Um zu verstehen, welch große Änderung dies darstellt, muss man wissen, dass die Entwickler dieses "Target API" für ihre Apps bisher weitgehend nach Belieben auswählen konnten. Auf diese Weise haben so manche Entwickler strukturelle Verbesserungen bei Android gezielt umgangen. Geradezu ein Paradebeispiel hierfür sind jene dynamischen Berechtigungen, die mit Android 6.0 eingeführt wurden. Diese stellen aus einer Privacy-Sicht eine massive Verbesserung dar, da die App-Anbieter für den Zugriff auf Kamera, Standort und Co. seitdem einzeln die Berechtigung der User einholen müssen. Früher wurden diese Berechtigungen einfach im Rudel bei der App-Installation eingeholt.

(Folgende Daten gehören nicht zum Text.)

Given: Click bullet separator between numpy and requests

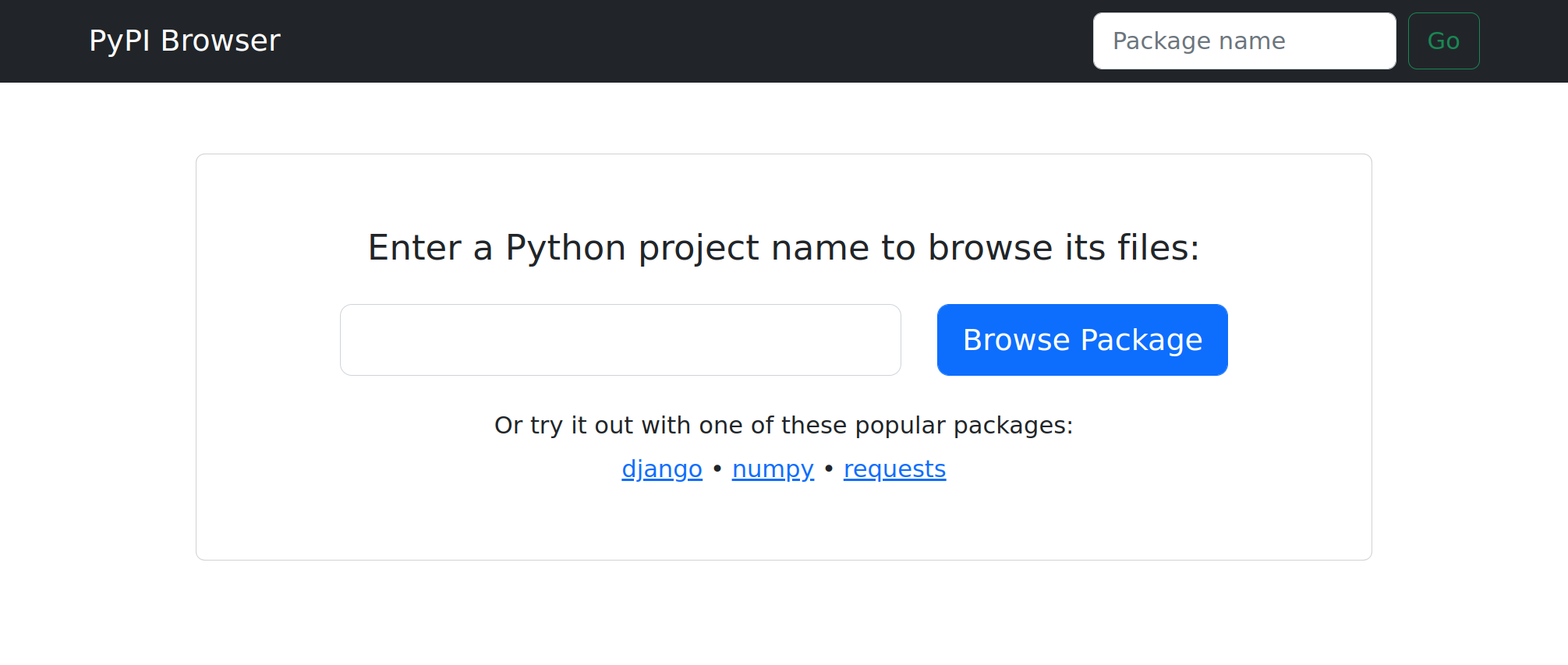Looking at the screenshot, I should (x=829, y=469).

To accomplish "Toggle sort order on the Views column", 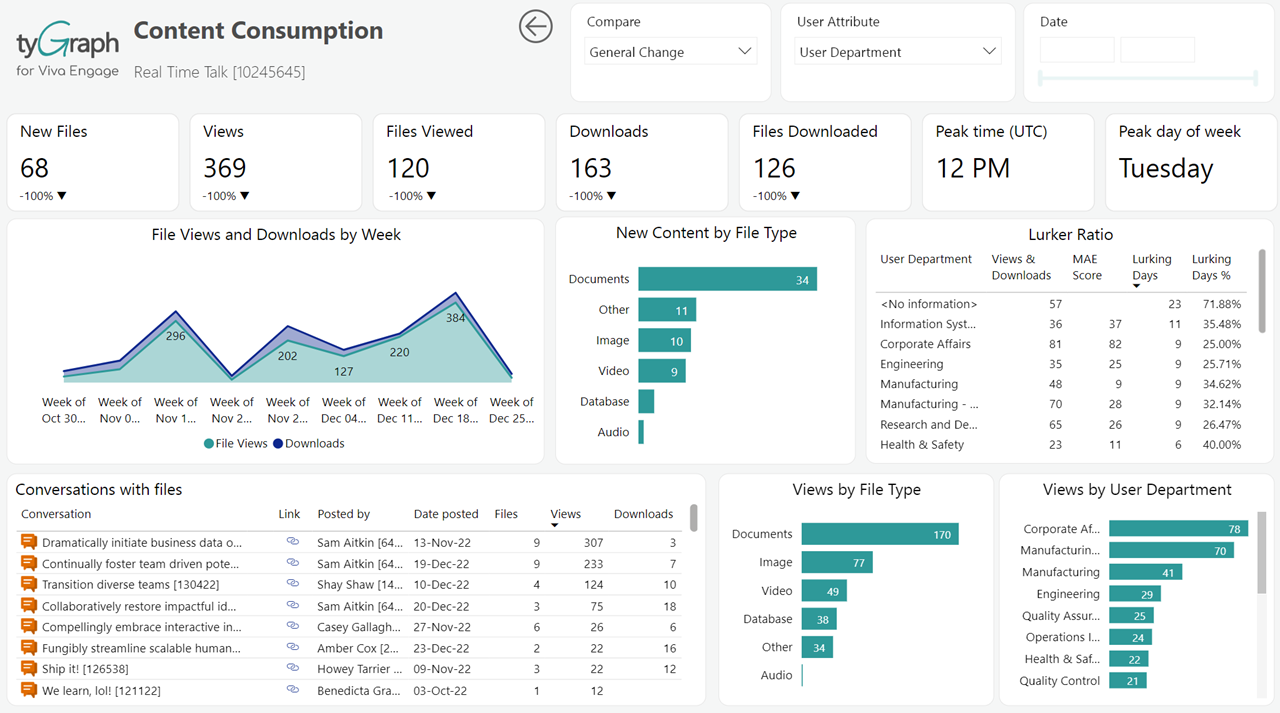I will [x=566, y=513].
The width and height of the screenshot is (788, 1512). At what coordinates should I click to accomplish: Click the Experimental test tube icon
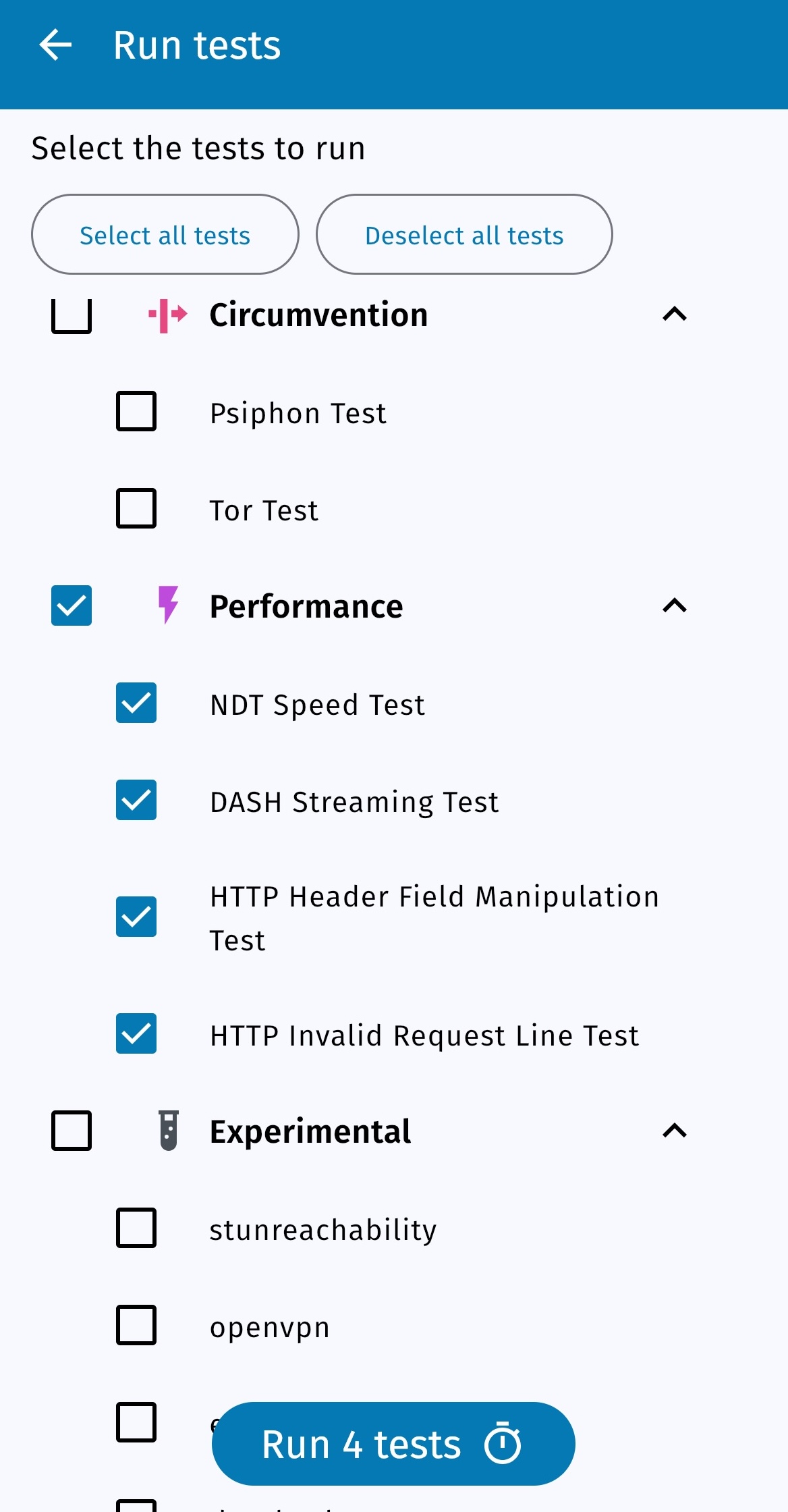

App-Entwickler konnten das alte Verhalten aber beibehalten, so lange sie das Target API ihrer App einfach nicht erhöhten – was auch tatsächlich einige bis heute tun. So weigert sich etwa Snapchat noch immer standhaft, seine Nutzer einzeln über all die abgefragten Berechtigungen entscheiden zu lassen. Mit November hat dies nun eine Ende: Entweder passen sich Snapchat und Co. modernen Android-Standards an, oder sie können nie wieder ein Update ausliefern – was für so große Hersteller natürlich keine Option darstellt.

Sicherheit, Akkuverbrauch und mehr

Es geht hier übrigens bei weitem nicht nur um einzelne Features wie die erwähnten "Runtime Permissions", Google hat in den letzten Jahren zahlreich Verbesserungen durchgeführt, die für App-Entwickler erst mit einem gewissen "Target API" schlagend werden. Dazu gehören unter anderem Regeln, die den Akkuverbrauch senken sollen oder auch wichtige Sicherheitsverbesserungen.

Schritt für Schritt

Natürlich will Google auch sicherstellen, dass man sich so eine Situation in Zukunft nie wieder einfängt. Also soll dieser minimal Target API Level jedes Jahr angehoben werden. Zum Start bildet hier Android 8.0 (API Level 26) die untere Grenze. Da es in dieser Hinsicht immer wieder Verwirrungen gibt eine kleine Klarstellung: All dies hält die App-Entwickler nicht davon ab, weiterhin ältere Android-Geräte zu unterstützen. Der Support für ältere Versionen des Betriebssystems hat mit diesen Änderungen nichts zu tun, wir also auch in keiner Weise eingeschränkt.

Was ist mit all jenen, die keine Updates machen?

Wer gut aufgepasst hat, dem wird auffallen, dass eine Gruppe von Apps von dieser Regel nicht betroffen sind: Jene, die schon seit langem im Play Store sind, und keine aktuellen Updates mehr erhalten. Eine Möglichkeit wäre nun, einen harten Schnitt mit dem Bestand im Play Store zu machen, und alte Apps einfach hinauszuwerfen. Davor schreckt Google – zumindest vorerst – aber noch zurück, könnte dies doch unerfreuliche Nebeneffekte auf seit längerem genutzte Geräte haben. Stattdessen versucht man hier auf einem anderen Weg Druck auszuüben.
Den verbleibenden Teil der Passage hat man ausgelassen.